THE giant tower blocks standing over Coatbridge were shrouded in early-morning mist.
You could tell it was going to be a beautiful day.
But not for the suspected drug dealers who were lying in their beds unaware of what was about to unfold.
At Coatbridge police office, a 20-strong team of community cops were being briefed.
Two houses in the Langloan area were about to be paid a visit.
Their targets were believed to be involved in cocaine and, possibly, heroin dealing.
At 7am the officers were briefed by PC Andy Duncan before the operation started.
But they knew the drill.
After a few short minutes officers mustered at the back of the station ready for action.
A convoy of seven vehicles left the rear of the station at 7.30am.
The officers were split into two groups and were soon on their way to the homes of suspected mid-level drug dealers.
One group attended an address in Buchanan Street and the other visited nearby Langloan Street.
At both locations the officers had to take their suspects by surprise.
Using ram-it devices, they crashed through the doors in seconds before rushing in and quickly containing the movements of the occupants.
One of their first priorities is to prevent suspects disposing of evidence by, for example, flushing substances down the toilet. It is not uncommon for young children to be trained to do just that by their parents if police come through the door.
Typically, the adult occupants are handcuffed and made to sit in the living room.
They will have been shown a warrant. The police will have the real warrant with them but often the suspect is shown a copy. It is not unknown for a suspect to grab the sheet of paper and rip it up.
The Langloan Street raid had an added risk. The suspects owned a huge Japanese Akita dog, similar to the creature that left a Kilmarnock schoolgirl needing 150 stitches on her face in an horrific attack last week.
Police knew the type of animal they were dealing with so dog branch officers were among the first to go through the door.
Their equipment included an animal control shield which can deliver 50,000 volts, enough to stop any creature in its tracks.
As soon as the shield is activated and crackles to life, though, most dogs back down.
The specially-trained officers then get the dogs out of the way as soon as possible, usually into a secure room or safe spot.
At Langloan Street, the vicious-looking Akita was muzzled and put on the first floor balcony.
It could be seen from the street, standing on its hind legs with its front paws on the balcony ledge.
Along at Buchanan Street, just yards from the Time Capsule, one officer had to show a gentler side two minutes after the door was put in.
A small girl turned up at the door looking for her friend to go to school.
With the door lying in bits and officers scouring the house for drugs, the policeman admirably deflected the girl’s attention from what was going on.
He took her back to the car where her mother was waiting and explained that the school run would have one less occupant that morning.
Many police officers love these type of raids and there is usually no shortage of volunteers to take part.
It’s the sharp end of policing, fraught with danger, but officers will admit there is an adrenalin rush when the order is given for the operation to start.
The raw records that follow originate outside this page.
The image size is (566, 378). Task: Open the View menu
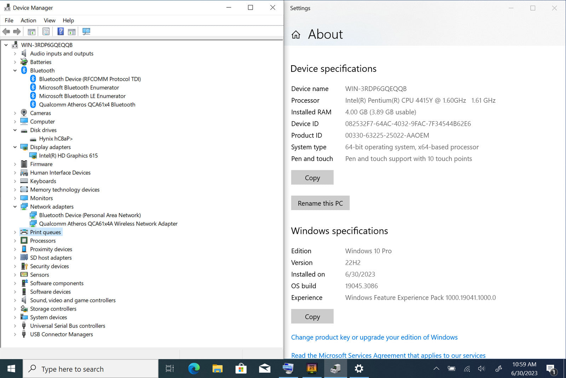pos(50,21)
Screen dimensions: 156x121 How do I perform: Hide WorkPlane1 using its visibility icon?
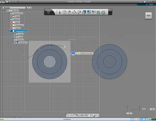15,43
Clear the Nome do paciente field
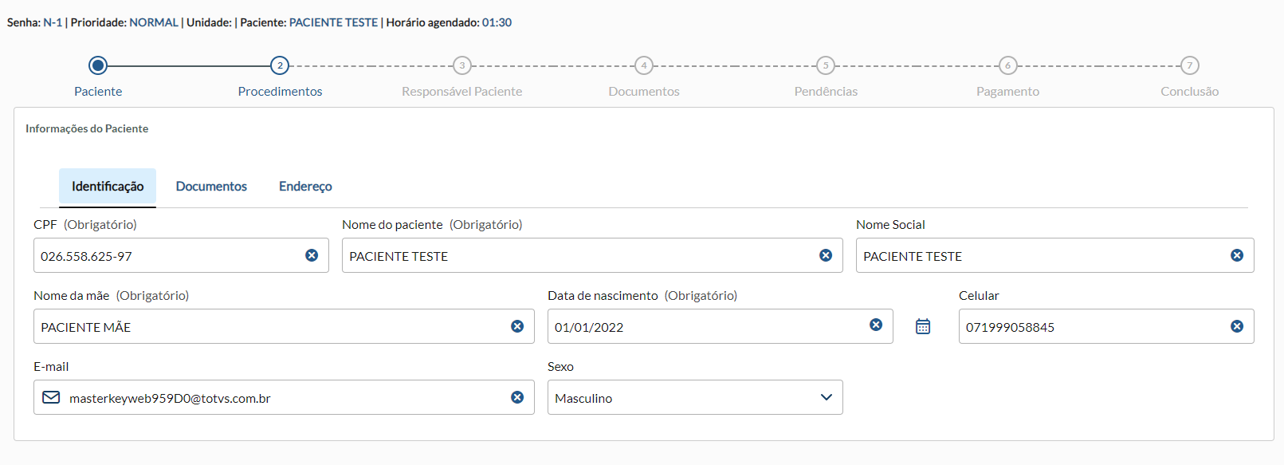 (x=826, y=255)
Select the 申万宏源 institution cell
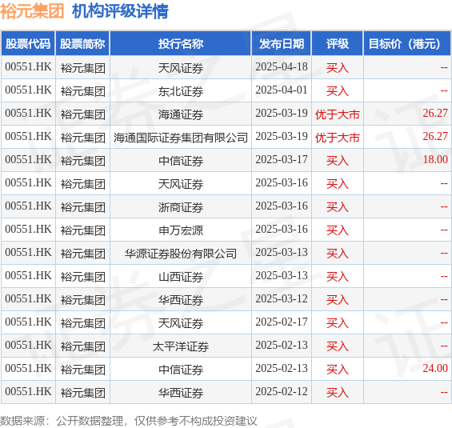Screen dimensions: 452x428 (181, 230)
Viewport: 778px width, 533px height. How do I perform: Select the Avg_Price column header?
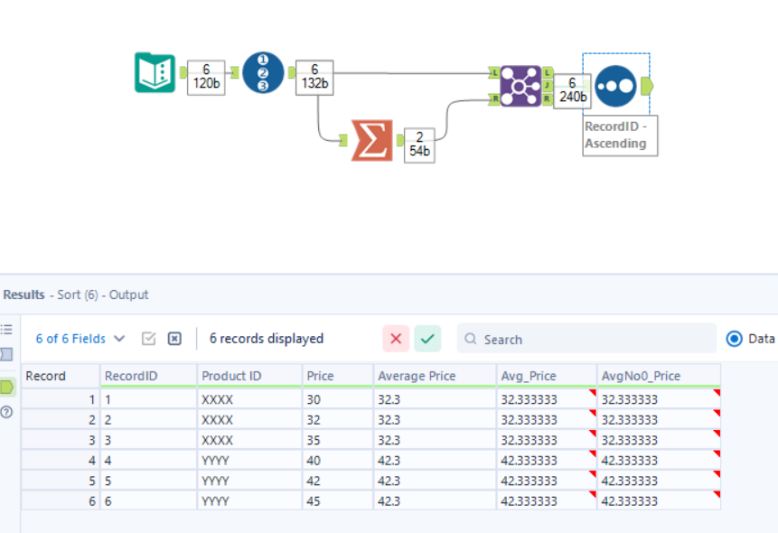[529, 375]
Just as well.
In Monklands today these operations may become even more frequent.
Sadly, drugs are rife in the area and dealers are everywhere.
But last Friday two suspected dealers had their trade interrupted, for a little while at least.
A quantity of cannabis was found at the Buchanan Street address while a quantity of a class A drug with a street value of £2000 was recovered from Langloan Street.
Reports have been sent to the procurator fiscal.